With political issues, Labonte has been getting more direct in his views with each album, and it further shows here. Taking another track to speak of his reverence for his forefathers in "The Greatest Generation in the World," he pairs that ode to legendary work ethic with voicing his disdain for the current economic practices in "Fiat Empire" ("Keynesianism, live the lie/trapped in this prison, destroying lives"). He also shows his support for the armed forces deployed overseas in "A Reason for Me to Fight," as well as "No Knock," which literally paints a military suppression scene ("bust through like a battering ram/flash bang first gives us the upper hand/room by room, we're death incarnate tonight/take 'em while they're sleeping, they won't put up a fight"). Though it may be intended to try and be music made for the U.S. Marines to pump themselves up with, it's more likely to just be another song teens listen to while playing "Call of Duty."
Overall Impression — 5
It's common to see a metal band that started on the heavy side of the spectrum get ridiculed for delving into less-aggressive music, and All That Remains have expressed how fine they are continuing to move in the sonic direction they're moving in.

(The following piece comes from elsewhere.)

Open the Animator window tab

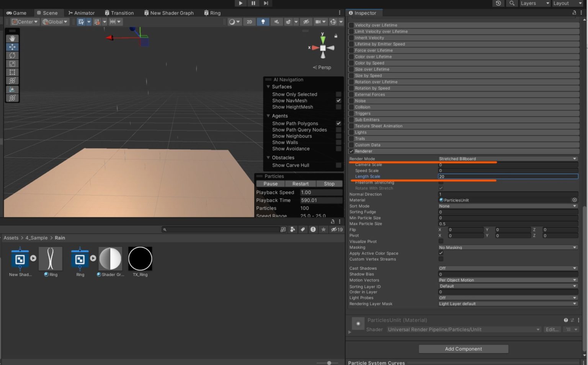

But while fighting to try winning back their old fans isn't their problem here, the real problem with "The Order of Things" is that it puts the band between a rock and a hard place. Majorly committing to melodic metalcore, the need to subdue the band's melodeath roots damages the full potential of the album, and the new raison d'être to be "catchy metal" has the band throwing their hat into a crowded and homogenized ring. Ultimately, this investment in a different sound doesn't pay off.